▶ _Document excerpt_:
=-=-=-=-=

A tragedy was the result. When Charles Yorke, former Attorney-General and son of a former Lord Chancellor, was offered the post that was his life’s ambition in a government that he and his family and friends opposed, and was strongly pressed by the King with promise of a peerage, he accepted against his conscience. That evening, reproached by associates and tortured by ambivalence, he committed suicide. As the man who had offered Yorke the post, Grafton, shaken by the death and dispirited by inability to control policy, resigned, followed by the two generals, Conway and Granby.

  The new First Minister, forever to be associated with the American Revolution, was the amiable Lord North, who during his years of increasingly distracted office was to gain a clear idea of what a chief minister’s qualifications should be—and was sure he did not have them. In one of his periodic letters to the King begging to be allowed to resign, he wrote that the office should be held by “a man of great abilities, and who is confident of his abilities, who can choose decisively, and carry his determination authoritatively into execution … and be capable of forming wise plans and of combining and connecting the whole force and operations of government.” It was an excellent prescription and it concluded, “I am certainly not such a man.”

  Nevertheless, as the King’s personal choice, North was to last, however unwillingly, for twelve critical years in the office that had had five occupants in the last decade. Fat-cheeked and corpulent, with bulging eyes, he bore a startling resemblance to George III, which was often made the subject of ribald suggestion, referring to the close connection of North’s parents with the household of Frederick, Prince of Wales, father of George III. At the time of North’s birth his father, the Earl of Guilford, served the Prince as Lord of the Bedchamber. North was christened Frederick for the Prince, who was his godfather, if nothing closer. In addition to physical resemblance, both North and George III suffered blindness in their last years.

  In temperament, Lord North happily escaped resemblance to the King, being known, in Gibbon’s words, for “the felicity of his incomparable temper.” It was said that only one man, a drunken stupid groom, had ever been known to make him angry; unimproved and always forgiven, the man died still in North’s service. Elected from the family-controlled pocket borough of Banbury with thirteen voters, North entered the House of Commons at 22 and represented the same borough for the rest of his life. When appointed chief minister, he was 38, awkward in movement with weak eyesight and a tongue too large for his mouth “which rendered his articulation somewhat thick though not at all indistinct.” One who profited from education at Eton, at Oxford and on a three-year Grand Tour, he was proficient in Greek and Latin, spoke French, German and Italian, and when wide enough awake, sprinkled his speeches with classical allusions, foreign phrases and flashes of wit and genial humor.

=-=-=-=-=

Rows from a screen grounding dataset
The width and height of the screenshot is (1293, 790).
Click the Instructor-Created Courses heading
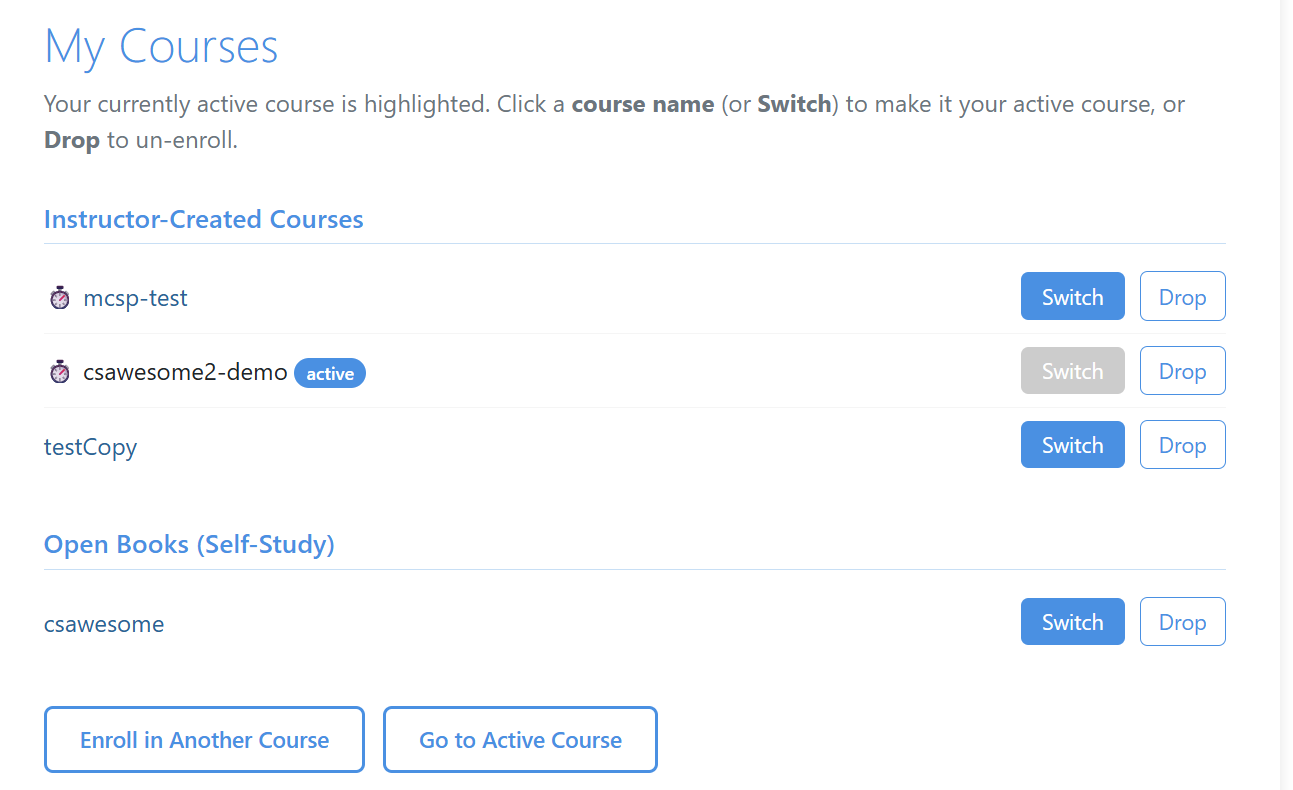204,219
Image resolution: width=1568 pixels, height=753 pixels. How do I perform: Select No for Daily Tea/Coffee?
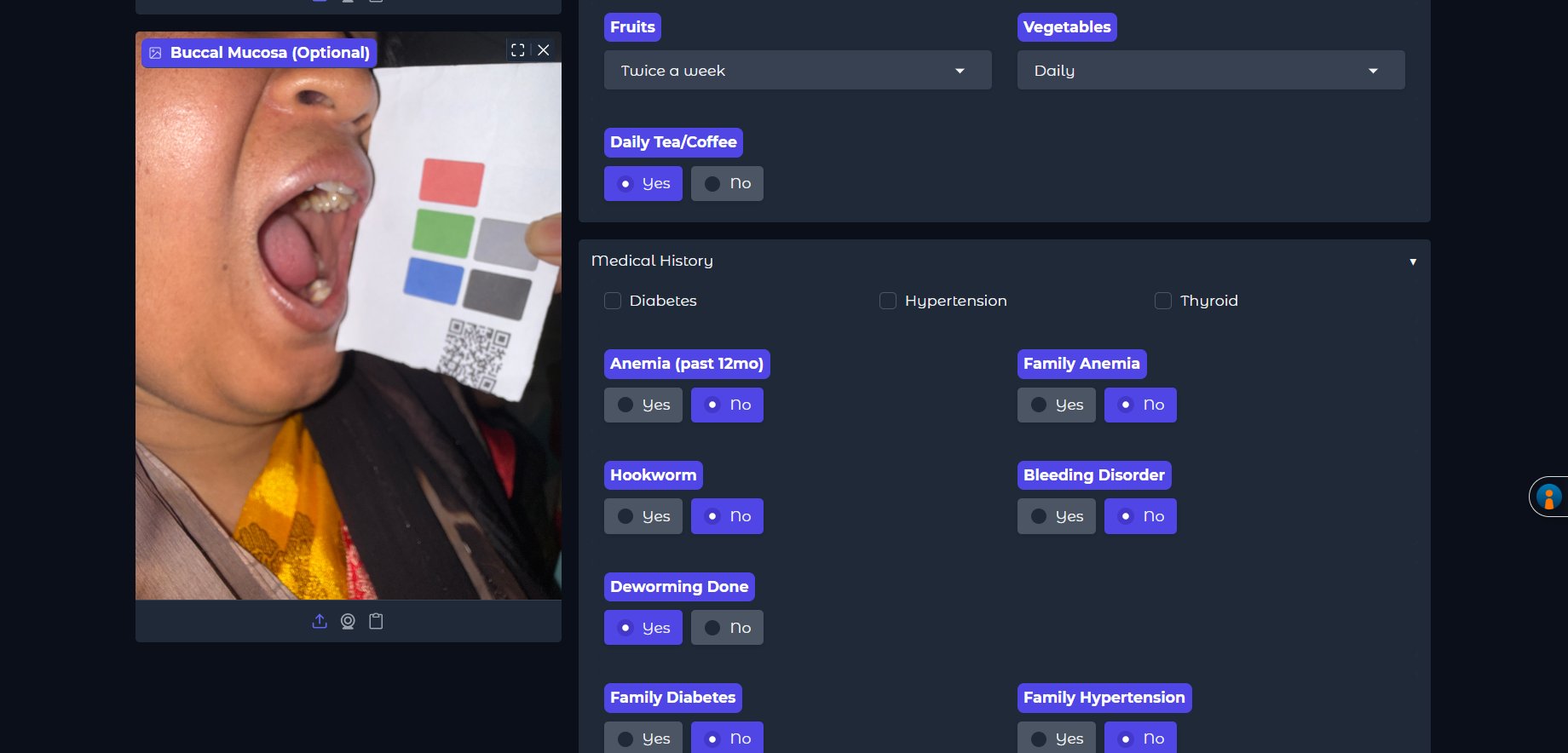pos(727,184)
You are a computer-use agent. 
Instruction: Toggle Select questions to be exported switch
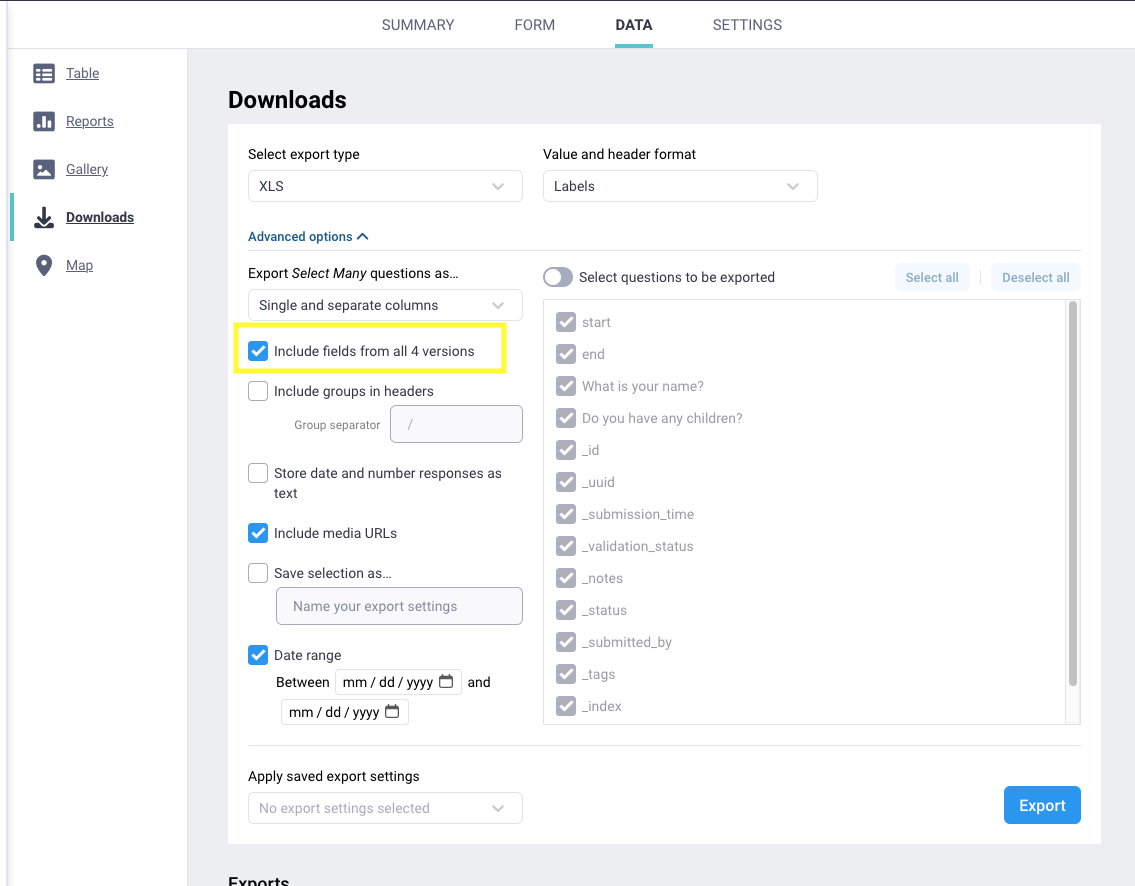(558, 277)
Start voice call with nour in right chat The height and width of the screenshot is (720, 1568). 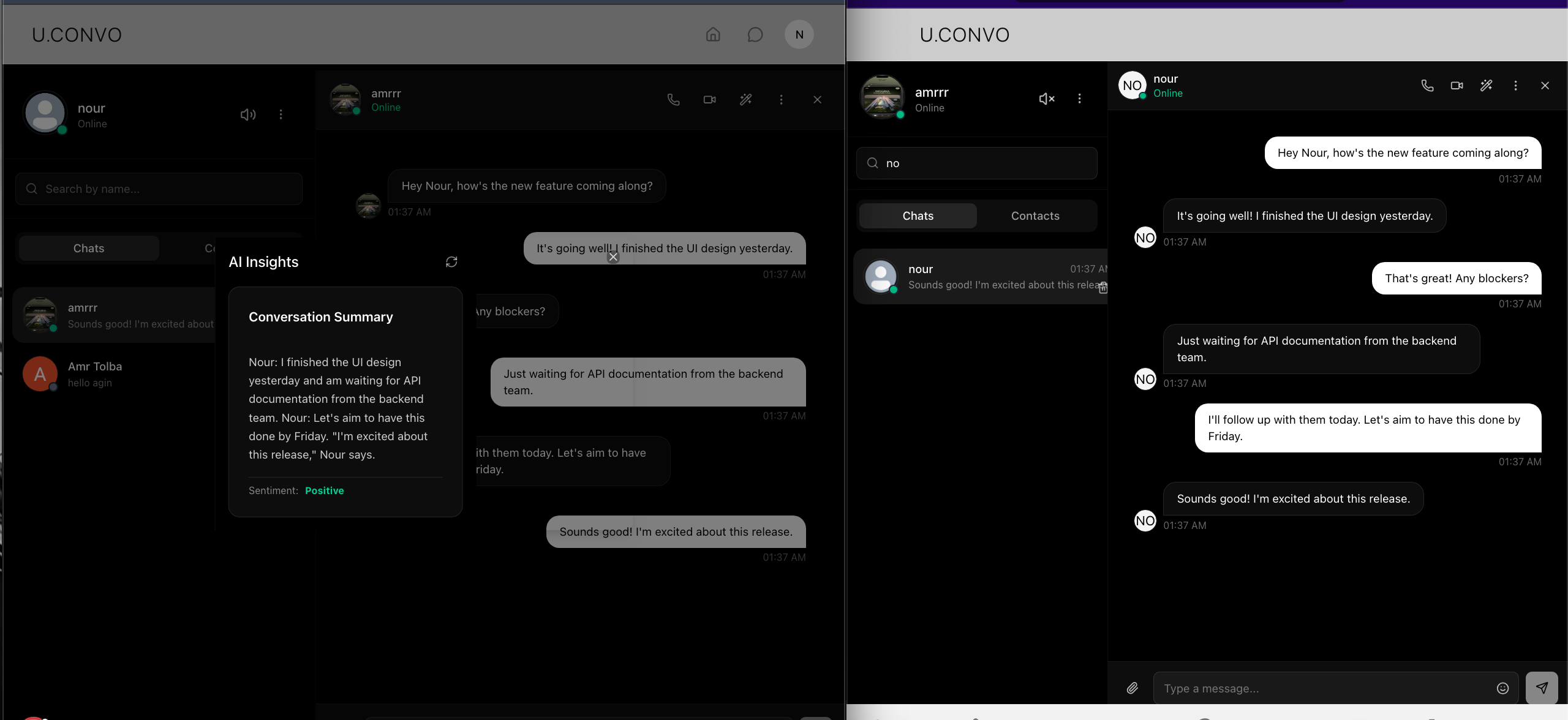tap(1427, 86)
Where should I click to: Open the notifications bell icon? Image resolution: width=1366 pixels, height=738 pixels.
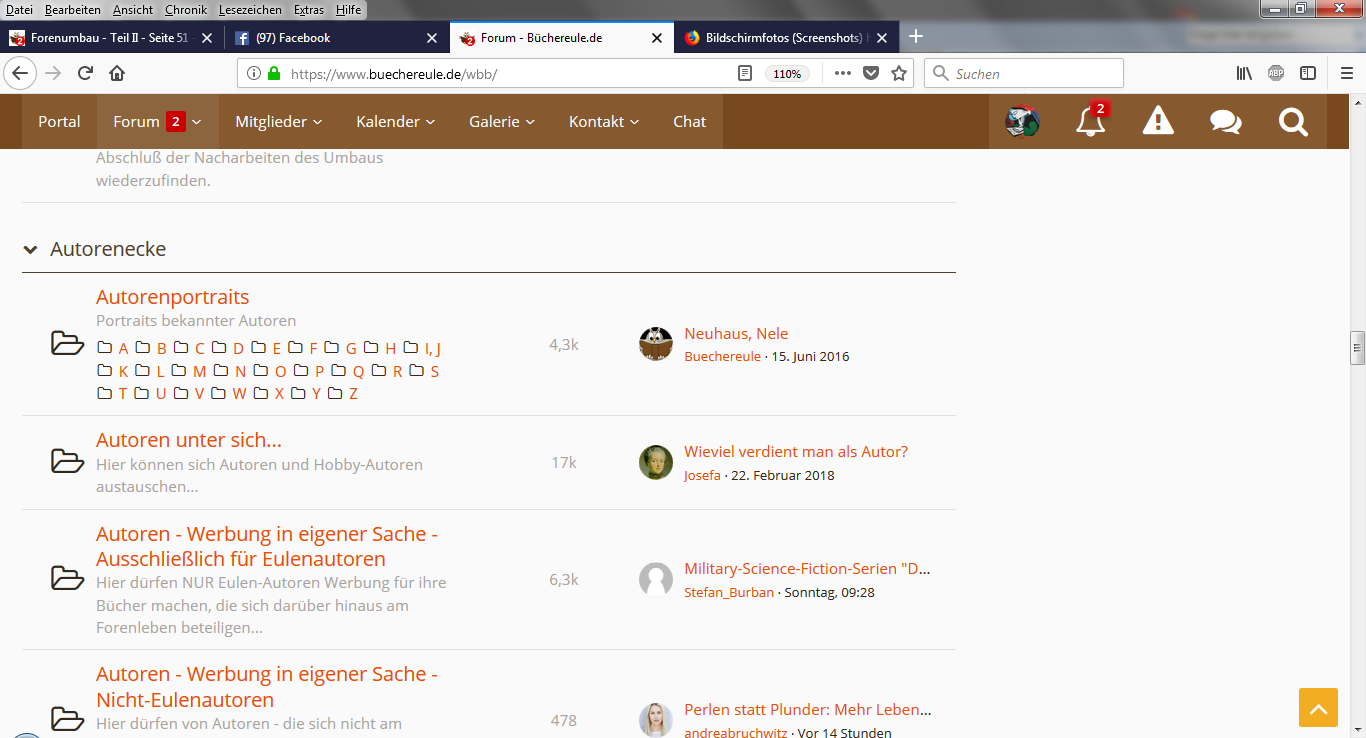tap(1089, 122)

=-=-=-=-=

▶ _Problems_:
**1.** Transcribe the Lord North passage word for word, everything from "A tragedy was" down to "Conway and Granby.".
**2.** List every language the Lord North passage says North was proficient in or spoke.
This material was drawn from a source separate from the Lord North passage.

▶ _Solved tasks_:
**1.**
A tragedy was the result. When Charles Yorke, former Attorney-General and son of a former Lord Chancellor, was offered the post that was his life’s ambition in a government that he and his family and friends opposed, and was strongly pressed by the King with promise of a peerage, he accepted against his conscience. That evening, reproached by associates and tortured by ambivalence, he committed suicide. As the man who had offered Yorke the post, Grafton, shaken by the death and dispirited by inability to control policy, resigned, followed by the two generals, Conway and Granby.

**2.** Greek, Latin, French, German, Italian